The tumor-bearing mice were provided with water containing 1% potassium iodide for 3 days prior to imaging to block the thyroid, and were then injected with 131I-labeled scFv, as previously described. At 12, 24, 48 and 72 h after injection the mice were scanned using a single head rotating scintillation camera of SPECT. When the tumor was clearly visible, SPECT/CT image fusion was performed in nude mice (high energy collimator, matrix 256×256, with a peak at 364 keV, and an acquisition time for each frame of 15 min).

Statistical methods

All experimental data were analyzed using the statistical software SPSS 22.0 (IBM Corp., Armonk, NY, USA) and graphically expressed as the mean ± standard deviation (mean ± SD). A Students t-test was used for the comparison of two sample means, the mean of variance was compared by single factor analysis, and the quantitative data were analyzed using the χ2 test. A value of P<0.05 was considered significant.

Results

Production and purification of scFv. Analysis of phage antibody specificity by ELISA revealed that of the 12 monoclonal phages, eight reacted positively to ARO cells, giving a positive rate of 66.7%. Phage-infected E. coli TG1 expressed the soluble protein. The results of the purification of the soluble antibody on the Sephadex G25M column and the peak value of 15–21 represents the purified soluble antibody scFv.15-21. The tubes with the highest readings at A280 nm were considered to be the purified expression of soluble scFv.

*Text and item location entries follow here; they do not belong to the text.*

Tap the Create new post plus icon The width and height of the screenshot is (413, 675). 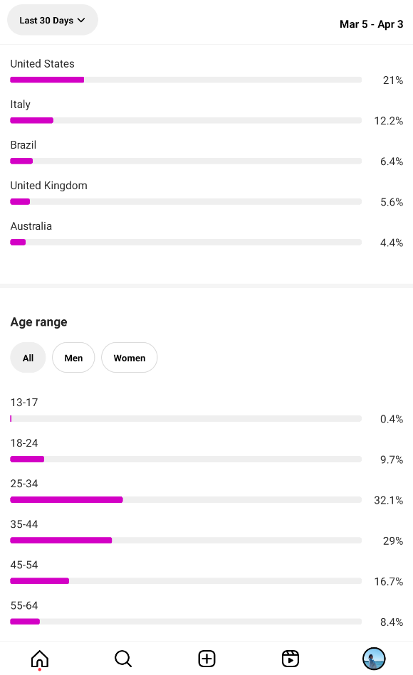coord(207,659)
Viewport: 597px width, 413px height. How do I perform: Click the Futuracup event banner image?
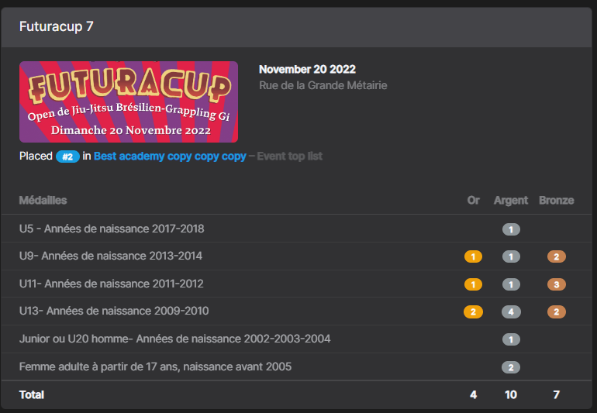(x=129, y=102)
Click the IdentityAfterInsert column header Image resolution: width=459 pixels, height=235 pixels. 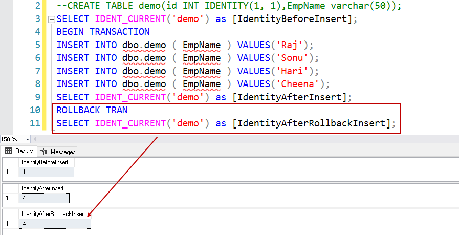[44, 188]
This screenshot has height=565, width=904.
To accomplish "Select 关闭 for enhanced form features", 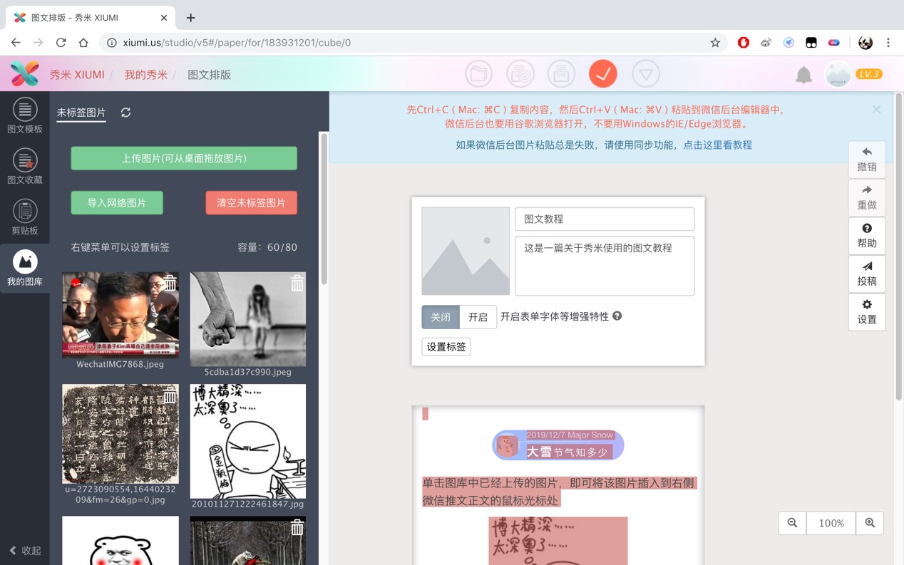I will click(441, 317).
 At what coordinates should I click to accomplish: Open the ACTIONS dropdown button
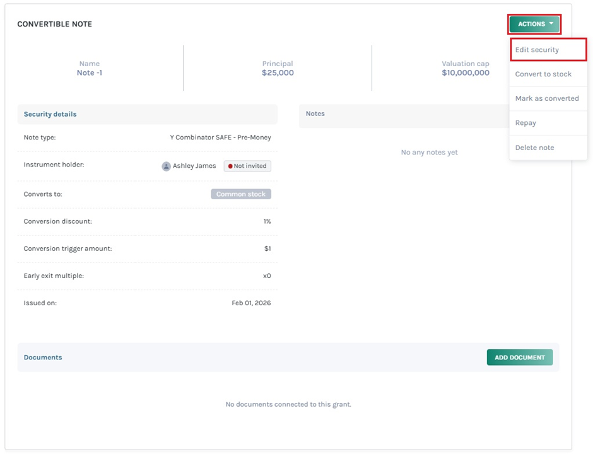click(534, 24)
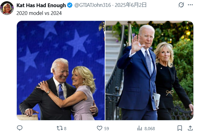Click the like count 59

tap(107, 128)
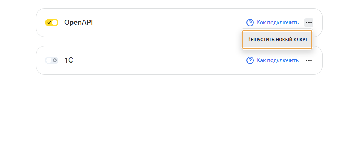Enable the 1C integration toggle
Image resolution: width=358 pixels, height=148 pixels.
pos(52,60)
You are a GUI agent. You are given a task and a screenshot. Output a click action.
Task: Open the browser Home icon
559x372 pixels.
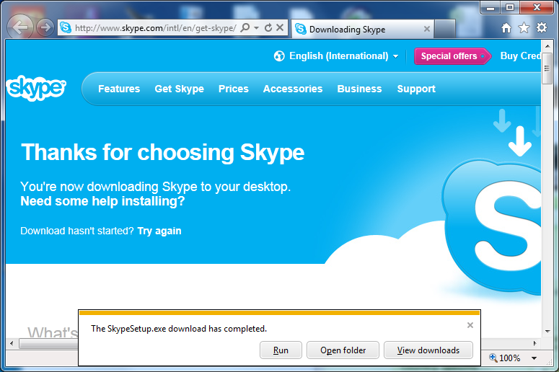(506, 28)
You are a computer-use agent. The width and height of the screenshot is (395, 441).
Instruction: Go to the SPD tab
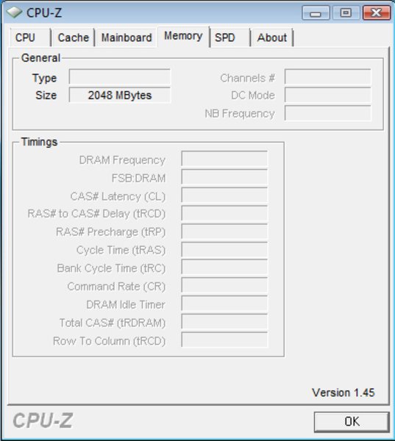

SDS-PAGE and western blotting

The scFv induced by IPTG at 4 and 6 h was run on SDS-PAGE followed by Coomassie brilliant blue staining, with uninduced E. coli HB2151 used as the control. Western blotting of the purified scFv revealed that scFv has a relative molecular mass of ~29 kDa (Fig. 1).

Figure 1. (A) SDS-PAGE analysis of scFv expression. M, marker; lane 1, E. coli HB2151; lane 2, 4 h of purification of scFv induced by IPTG; lane 3, 6 h of purification of scFv induced by IPTG; lane 4, the purified antibody scFv. (B) Western blotting detection of purified scFv; lane 1, E. coli HB2151; lane 2, the purified antibody scFv. scFV, single-chain variable fragment; IPTG, isopropyl-β-D-thiogalactoside.

ELISA detection of phage antibody

ELISA results showed that the absorbance of ARO cells at 450 nm was 0.37±0.03, while the absorbance of hepatocarcinoma cells was 0.18±0.01, that of TT cells was 0.13±0.02, and the PBS control group was 0.05±0.00. Analysis of variance showed that the differences were statistically significant (P<0.05), and confirmed that the specificity of ARO cells was higher than the other cells (Table I; Fig. 2).

Figure 2. Detection of the binding activity of scFv and ARO cells. ELISA, enzyme-linked immunosorbent assay; PBS, phosphate-buffered saline; scFv, single-chain variable fragment.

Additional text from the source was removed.